Here's where the debate will likely begin as I have seen varying forms of advice on how to store the black water tank (empty, full, other?). In previous instances I stored it empty with the outside valve closed. After reading a lot on the subject I decided to try a cap with holes in it for added ventilation while in storage. So this time (I am beginning to regret this decision) I put on a vented cap (holes about hte size a 2" nail would make) and left the black valve open (left a bucket under it to catch any residual).

Here's what I found on Sunday: there was DRIED brown "stuff" that was weeping out of the holes of the cap, and also stuck inside near the end of the drain. I even saw something green growing like a sprout. When I opened the toilet and looked down with a flashlight (I can see straight to the bottom of our tank) the bottom was covered with the same dried brown stuff in a thin layer. It did not smell. I saw two flies on the inside of the outside cap but nowhere else. I wanded again and the black tank is now visually clean.

I have since added about 2 gallons of water and some over the counter RV black tank chemical treatment. This is a first for me, so...

Questions:

1. I assume the perforated vent cap plus the open valve is a strategy that should be abandoned immediately, correct? Should I close the valve and apply the normal cap on the outside?

2. What do you do with the black tank when you are storing it short and long-term (a little water and some treatment? water only? dry? and does it differ depending on usuable months vs. winterized?)

As always, thanks for the advice.


----------



## Oregon_Camper (Sep 13, 2004)

I don't want to be in the RV storage site next your trailer....whew!!!









Joking aside, I would never go with the tank valve open. The tanks are manufactured to be closed when not being emptied. I have always emptied tank...flushed with Quickie Flush until clear water flows...then close valve for a few minutes, allowing 4-5 gallons of water to stay in the tank. Then drop in a chemical packet and call it done. I have never had any issues...so why change.

In the winter I will remove all water and dump a full 5 gallon jug of antifreeze into the black tank with no chemicals.


----------



## Boomer2012 (Aug 31, 2011)

Oregon_Camper said:


> I don't want to be in the RV storage site next your trailer....whew!!!
> 
> 
> 
> ...


No kidding -- its nothing compared to camping next to me! Good advice and a strategy I am adopting immediately -- for our sake and all around us.


----------



## Bill & Kate (Apr 28, 2012)

Oregon_Camper said:


> I don't want to be in the RV storage site next your trailer....whew!!!
> 
> 
> 
> ...


X2, except I don't worry about dumping extra antifreeze - whatever ends up in the tank once the toilet is run long enough to get the pink stuff all the way through the system. I figure even if a gallon or two of weak antifreeze solution freezes up, it won't get that hard because of the antifreeze, and since there is so much space in the tank compared to the volume of ice, expansion should not be a problem.
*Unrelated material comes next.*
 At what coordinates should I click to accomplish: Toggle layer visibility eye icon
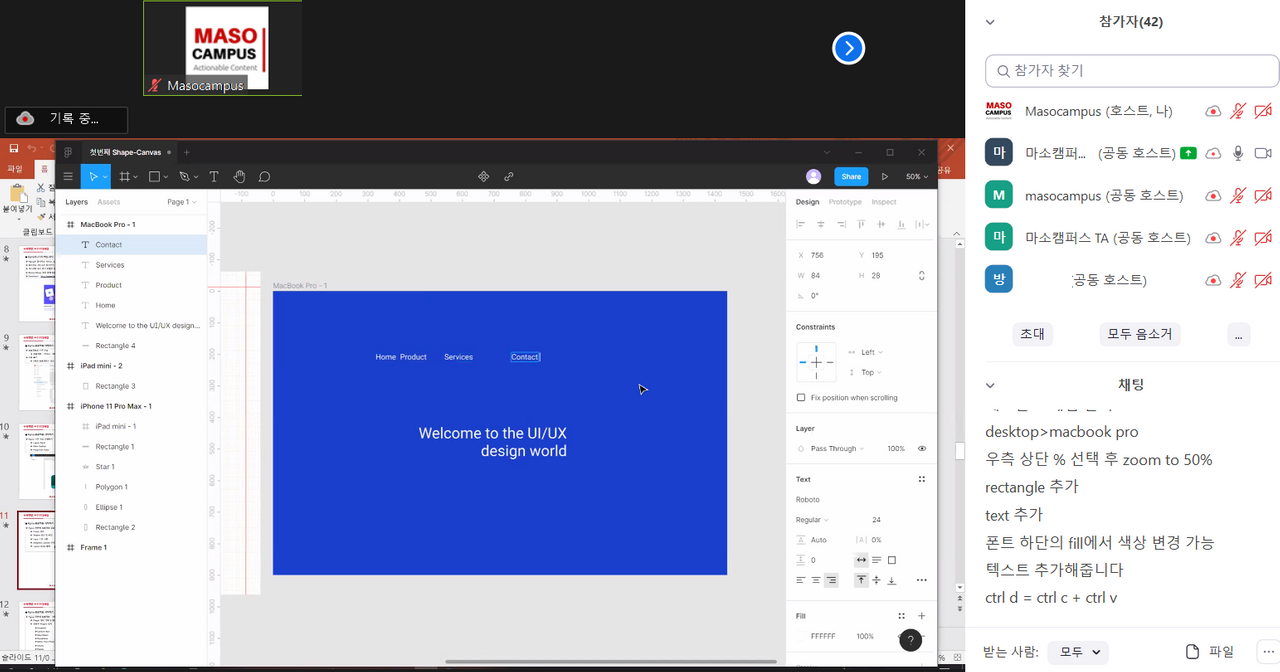tap(921, 449)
Do the same with the gray tanks ....


----------



## duggy (Mar 17, 2010)

X3

I dump the tank after camping, flush to varying degrees, depending on facilities available, and if there is a lineup waiting for me to finish. Then I add a few gallons of water, and some toilet chemical. Each evening that we're camping, we add a little more chemical before going to bed. We've never had a stinky toilet.
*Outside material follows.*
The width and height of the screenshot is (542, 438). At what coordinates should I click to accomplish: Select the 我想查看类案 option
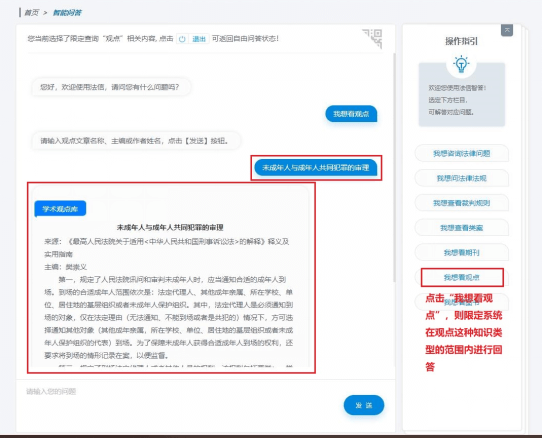tap(461, 228)
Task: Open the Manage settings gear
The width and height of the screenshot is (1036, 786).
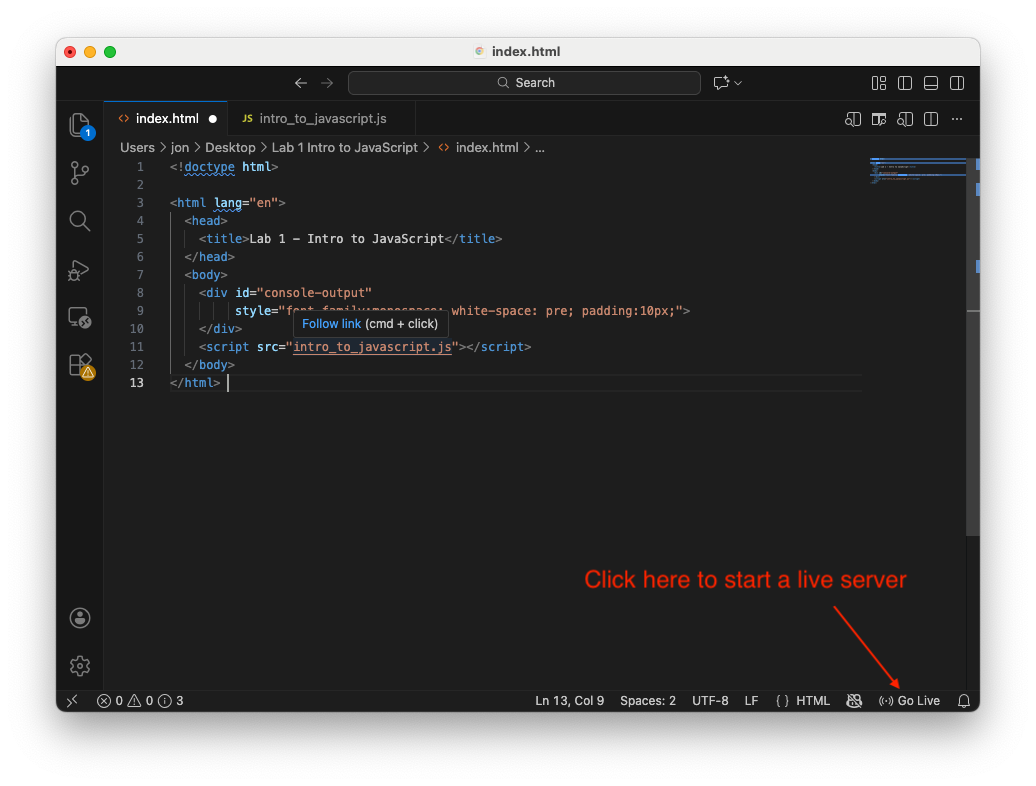Action: [x=80, y=665]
When it's time to winterize, I thoroughly flush the tank until there is nothing but clear water running. Then I take a drive down a back road, with the valve open, and slosh any remaining water out. (I live in a rural area. That last suggestion might get some people in trouble.) Whatever plumbing antifreeze ends up in the tanks during the winterizing process, is left in them for the winter. I leave the valves closed for the winter.


----------



## MJV (Apr 19, 2012)

X4 The tank valves should allways be left closed except when actually dumping. The rubber seals could go out of shape, and then may not seal properly! Adding a proper holding tank chemical is also a must as well as other procedures taken by the responders to this post. M.V.


----------